The article on the top of the most emailed list in the NY Times today is quite unusual. It is customary when an organization is selling something to say anything they can to get you to buy it. Yet, this article entitled The Package May Say Healthy, but This Grocer Begs to Differ reports on a New England grocery store that instead gives its products a health rating devised of using various stars to convey the nutritional value of the food item. Read below.
The chain, Hannaford Brothers, developed a system called Guiding Stars that rated the nutritional value of nearly all the food and drinks at its stores from zero to three stars. Of the 27,000 products that were plugged into Hannaford’s formula, 77 percent received no stars, including many, if not most, of the processed foods that advertise themselves as good for you.
These included V8 vegetable juice (too much sodium), Campbell’s Healthy Request Tomato soup (ditto), most Lean Cuisine and Healthy Choice frozen dinners (ditto) and nearly all yogurt with fruit (too much sugar). Whole milk? Too much fat — no stars. Predictably, most fruits and vegetables did earn three stars, as did things like salmon and Post Grape-Nuts cereal.

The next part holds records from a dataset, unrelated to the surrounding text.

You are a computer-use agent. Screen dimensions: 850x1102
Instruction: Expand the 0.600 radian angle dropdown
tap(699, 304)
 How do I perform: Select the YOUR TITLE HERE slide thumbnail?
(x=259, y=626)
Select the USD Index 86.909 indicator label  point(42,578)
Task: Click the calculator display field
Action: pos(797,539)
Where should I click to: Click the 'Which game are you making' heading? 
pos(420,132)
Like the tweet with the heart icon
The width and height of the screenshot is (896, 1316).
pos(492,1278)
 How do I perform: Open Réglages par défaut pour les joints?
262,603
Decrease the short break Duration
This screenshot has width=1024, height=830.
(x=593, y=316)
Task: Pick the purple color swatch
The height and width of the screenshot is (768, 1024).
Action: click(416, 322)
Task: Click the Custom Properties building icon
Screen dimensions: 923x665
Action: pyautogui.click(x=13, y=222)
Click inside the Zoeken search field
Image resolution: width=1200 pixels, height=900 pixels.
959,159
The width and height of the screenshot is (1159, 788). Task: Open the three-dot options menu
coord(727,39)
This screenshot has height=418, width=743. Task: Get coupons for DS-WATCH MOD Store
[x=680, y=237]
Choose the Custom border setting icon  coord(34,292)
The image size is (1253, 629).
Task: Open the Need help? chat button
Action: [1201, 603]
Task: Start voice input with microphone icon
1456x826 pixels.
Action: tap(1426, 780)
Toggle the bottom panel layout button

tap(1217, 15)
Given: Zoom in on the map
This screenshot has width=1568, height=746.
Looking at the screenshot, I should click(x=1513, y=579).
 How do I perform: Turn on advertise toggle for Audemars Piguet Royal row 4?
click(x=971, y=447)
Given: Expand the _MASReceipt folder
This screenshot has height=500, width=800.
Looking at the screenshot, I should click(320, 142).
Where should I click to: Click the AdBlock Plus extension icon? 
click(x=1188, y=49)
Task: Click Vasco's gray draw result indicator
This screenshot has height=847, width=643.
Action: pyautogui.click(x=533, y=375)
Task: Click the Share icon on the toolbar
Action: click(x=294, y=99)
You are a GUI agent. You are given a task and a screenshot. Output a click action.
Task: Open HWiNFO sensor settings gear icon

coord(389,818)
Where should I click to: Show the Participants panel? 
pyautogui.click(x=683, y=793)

At a time when more and more products are being marketed as healthy, the fact that so many items seemed to flunk Hannaford’s inspection raises questions about the integrity of the nutrition claims, which are regulated by the Food and Drug Administration — or possibly about whether Hannaford made its standards too prissy or draconian. Either way, the results do seem to confirm the nagging feeling that the benefits promoted by many products have a lot more to do with marketing than nutrition.
Consumers now not only have the product information, but also the FDA information and now the grocery store information to guide them to make truly informed decisions about the food they buy. Will it work? I would like to have the NY Times do a follow up story on this to see how the products change on the store shelves as this star system starts to impact consumer habits. Interesting. A change is in the air, or perhaps in the stars.